Amanhã (06/10) ocorrerá na Bolsa de Valores do Brasil (B3), em São Paulo, um leilão de privatização do Complexo Prisional de Erechim, no Rio Grande do Sul. Não se trata do primeiro caso de privatização de presídios no Brasil, que, de um total de 1.424 unidades prisionais, conta hoje com mais de 30 sob gestão privada. A importância deste leilão reside antes no fato de que o Presídio Erechim representa o projeto piloto do governo federal no sentido de incentivar a privatização sistemática da rede carcerária brasileira.

Em abril deste ano o vice-presidente Geraldo Alckmin assinou um decreto (no 11.498/23)[i] no qual inclui o sistema prisional e outros setores (segurança pública, educação, saúde, saneamento, etc.) no pacote de incentivos tributários para a formação de Parcerias Público-Privadas – medida inclusive alardeada em propaganda do próprio governo federal sobre as suas “conquistas” nesses 6 primeiros meses de mandato[ii]. Na prática, trata-se da abertura do mercado prisional brasileiro na bolsa de valores, sob a égide do Estado de Direito, e tendo o próprio poder público como generoso credor, por meio do BNDES.

No dia 20 de setembro foi divulgada uma nota técnica[iii] conjunta de 86 entidades, dentre as quais a Pastoral Carcerária Nacional, contra os recentes incentivos do governo federal para a transferência da gestão dos presídios à iniciativa privada. A nota dispõe de dados e argumentos suficientes contra a privatização dos presídios, desde as limitações jurídicas e constitucionais, passando pelas experiências concretas de presídios privados já existentes no Brasil (nos quais é realçada a ineficiência, a falta de transparência e a violação de direitos humanos), e abordando a nefasta experiência do mercado prisional estadunidense, contra a qual tem agora início inclusive um processo de reestatização dos presídios naquele país.
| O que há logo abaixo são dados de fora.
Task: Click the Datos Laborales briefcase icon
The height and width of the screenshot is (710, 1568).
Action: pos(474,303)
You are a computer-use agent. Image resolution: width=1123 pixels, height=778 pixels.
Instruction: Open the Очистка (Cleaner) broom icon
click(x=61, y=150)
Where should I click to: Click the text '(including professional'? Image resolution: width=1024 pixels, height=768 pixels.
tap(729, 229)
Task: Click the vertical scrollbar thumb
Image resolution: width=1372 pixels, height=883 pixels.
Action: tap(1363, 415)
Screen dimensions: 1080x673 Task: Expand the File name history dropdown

Não nos cabe aqui repisar os dados e argumentos desenvolvidos de forma competente nesta nota técnica, mas apenas chamar atenção para dois importantes tópicos relativos à acumulação de capital e ao papel do Estado.

A repressão como fonte de lucro

Sabemos que nas sociedades em que reina o modo de produção capitalista o Estado é um órgão de dominação de classe. Neste sentido, duas das suas principais atribuições são: funcionar como um aparelho repressor da classe trabalhadora, mas, também, funcionar como um balcão de negócios para a classe burguesa.

Na sua luta contra a classe trabalhadora, para assegurar o seu domínio e os lucros extraídos da exploração do trabalho, a classe burguesa precisa recorrer constantemente à violência. A função repressiva do Estado (o exército, as polícias, os tribunais, as prisões, etc.) é, portanto, a mais basilar de toda a sua estrutura. Garantida essa função, no entanto, o Estado também funciona como um verdadeiro balcão de negócios. De um lado, como espaço privilegiado na concorrência entre capitalistas – o poder político se torna aqui uma “vantagem competitiva” –; mas, de outro lado, também como espaço privilegiado da grande burguesia na concorrência contra a classe trabalhadora. No atual período, em que o “livre mercado” se tornou palavra vazia diante da concentração e centralização do capital em grandes monopólios, e em que o movimento incessante de expansão do capital exige a abertura de novos mercados, o próprio Estado passa a funcionar como fonte de lucro em detrimento dos direitos conquistados pela classe trabalhadora. Por isso presenciamos hoje o avanço da iniciativa privada sobre os serviços públicos, bem como o uso do fundo público em investimentos privados.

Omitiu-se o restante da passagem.